For those who do not know about this famous, traditional breakfast from South India, these are in between pancakes and crepes. Of course, these do not have any eggs, dairy in them. These are made using the batter with rice and lentils which is fermented. Here is the recipe for making the batter.
Rice - 4 cups (I use long grain rice)
Parboiled rice - 1 cup
Urad dal - 1 1/4 cup
Fenugreek Seeds/ Methi seeds - 1 TBSP (optional)
Salt - per taste
Soak all the ingredients mentioned above except salt for at least 6 hours. Rinse couple of times and grind into smooth batter in a blender/mixie/grinder. If using a blender, you might have to do it in batches. Use as much water as needed, but don't make it too thin. When the batter is smooth, add some salt (just a bit) and mix well. Pour into a large enough container with enough room for the batter to rise and cover with a lid and let it ferment overnight or for about 8 hours or overnight. It will take longer in winter. In winter, it is best to place in a oven with the oven light turned on. If your oven doesn't have an oven light, turn on the empty oven to warm. Turn it off. Wrap the bowl which has the batter in with a fleece blanket (old fleece baby blankets work great) and place it in the oven. Batter should be ready in 6 - 7 hours. Dosa batter can get fermented in as little as 4 hours in very hot places. If your container is not big enough, the batter might overflow if left out at room temperature too long or become too sour in taste.

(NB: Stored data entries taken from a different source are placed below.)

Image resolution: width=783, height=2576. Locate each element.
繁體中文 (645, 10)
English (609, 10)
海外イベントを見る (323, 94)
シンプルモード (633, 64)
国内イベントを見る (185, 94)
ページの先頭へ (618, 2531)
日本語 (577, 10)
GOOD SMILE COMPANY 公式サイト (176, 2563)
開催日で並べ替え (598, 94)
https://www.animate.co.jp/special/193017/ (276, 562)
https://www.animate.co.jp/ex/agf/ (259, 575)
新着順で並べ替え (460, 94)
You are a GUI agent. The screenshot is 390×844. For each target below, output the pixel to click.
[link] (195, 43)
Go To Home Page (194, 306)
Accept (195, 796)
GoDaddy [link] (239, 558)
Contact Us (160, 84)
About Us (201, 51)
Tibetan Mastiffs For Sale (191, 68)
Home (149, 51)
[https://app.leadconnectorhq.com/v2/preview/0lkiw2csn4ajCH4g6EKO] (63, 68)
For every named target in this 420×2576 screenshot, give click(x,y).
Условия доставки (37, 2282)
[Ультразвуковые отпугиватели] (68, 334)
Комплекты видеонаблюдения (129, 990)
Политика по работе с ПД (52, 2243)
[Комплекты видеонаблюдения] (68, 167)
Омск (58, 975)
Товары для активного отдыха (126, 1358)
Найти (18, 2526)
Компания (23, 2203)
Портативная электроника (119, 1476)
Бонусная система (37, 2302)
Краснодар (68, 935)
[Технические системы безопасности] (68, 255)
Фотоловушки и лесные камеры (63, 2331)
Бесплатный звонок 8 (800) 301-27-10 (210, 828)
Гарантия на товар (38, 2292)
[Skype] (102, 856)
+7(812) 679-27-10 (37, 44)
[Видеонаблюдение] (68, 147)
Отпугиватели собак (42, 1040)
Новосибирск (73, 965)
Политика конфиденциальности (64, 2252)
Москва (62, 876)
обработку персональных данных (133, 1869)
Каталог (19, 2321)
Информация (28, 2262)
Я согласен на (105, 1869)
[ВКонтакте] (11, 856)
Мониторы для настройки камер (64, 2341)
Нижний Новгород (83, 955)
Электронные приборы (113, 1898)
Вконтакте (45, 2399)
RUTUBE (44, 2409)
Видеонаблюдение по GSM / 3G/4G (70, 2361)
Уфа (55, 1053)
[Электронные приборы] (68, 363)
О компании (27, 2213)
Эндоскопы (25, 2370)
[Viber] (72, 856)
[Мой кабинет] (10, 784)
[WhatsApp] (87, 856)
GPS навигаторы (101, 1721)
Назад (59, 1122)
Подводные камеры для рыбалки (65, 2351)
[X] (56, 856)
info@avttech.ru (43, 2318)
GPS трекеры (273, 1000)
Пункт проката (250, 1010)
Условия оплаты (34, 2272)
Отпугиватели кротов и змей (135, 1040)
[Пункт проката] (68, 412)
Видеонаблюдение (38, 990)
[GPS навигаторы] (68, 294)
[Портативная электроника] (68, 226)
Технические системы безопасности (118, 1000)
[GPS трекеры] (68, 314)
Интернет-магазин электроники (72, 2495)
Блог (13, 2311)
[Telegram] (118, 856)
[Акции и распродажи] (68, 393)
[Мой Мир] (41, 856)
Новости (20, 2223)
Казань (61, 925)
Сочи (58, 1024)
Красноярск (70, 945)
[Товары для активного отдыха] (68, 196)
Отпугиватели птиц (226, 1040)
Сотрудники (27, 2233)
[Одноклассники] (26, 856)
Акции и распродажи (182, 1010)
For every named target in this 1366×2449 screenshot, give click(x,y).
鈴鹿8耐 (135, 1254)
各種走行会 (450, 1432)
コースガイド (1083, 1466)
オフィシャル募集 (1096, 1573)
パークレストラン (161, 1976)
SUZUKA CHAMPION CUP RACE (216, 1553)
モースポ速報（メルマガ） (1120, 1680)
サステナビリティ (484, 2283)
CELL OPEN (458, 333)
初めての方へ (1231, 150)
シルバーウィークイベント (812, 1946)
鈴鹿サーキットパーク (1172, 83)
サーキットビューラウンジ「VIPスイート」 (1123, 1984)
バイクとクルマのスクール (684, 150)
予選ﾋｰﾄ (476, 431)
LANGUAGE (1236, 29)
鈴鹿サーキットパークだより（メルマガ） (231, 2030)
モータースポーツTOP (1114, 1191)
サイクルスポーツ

When batter is ready, mix well and thin it down more if needed. Make dosa, or add chopped vegetables to it and make uthappam.
Now coming to the main point of this post, the tip. I bought a grinder 11 years back. We were just two (me and my husband) then and we used to have frequent visitors from India. My in-laws and the grand mother. My in-laws like idli, dosa almost every other day just like most of South Indians of that generation. I decided to buy this huge grinder which can grind the entire quantity I have mentioned above in one batch. When the visitors left, I started grinding the batter once in 3 - 4 weeks for just two of us. I would let it ferment and when done, stir it really well and divide between 4 - 6 different freezer safe containers and freeze all but one box. When the box in the refrigerator is empty, I would pull one box from the freezer when needed and let it thaw in the refrigerator. Use it within 3 days and be done with it. This experience saves me time even now. Since the grinder is so huge, it takes time to clean it after it is done. For that reason, I soak for Idli, dosa and grind one by one. When it is fermented, I freeze the excess and pull it out from the freezer when needed. If you are a working woman, this can save you some time every week.
Some brands/types of rice take longer to soften up to grind easily. You will have to experiment with the kind you use. But, most of them will be ready in 6 hours of soaking time.
Some people say they can taste the difference in the end product when the batter was frozen. It is just a mental block they have. Without telling them if you serve them two dosas one with refrigerated batter and the other with frozen, thawed batter, I can bet that they won't be able to tell the difference.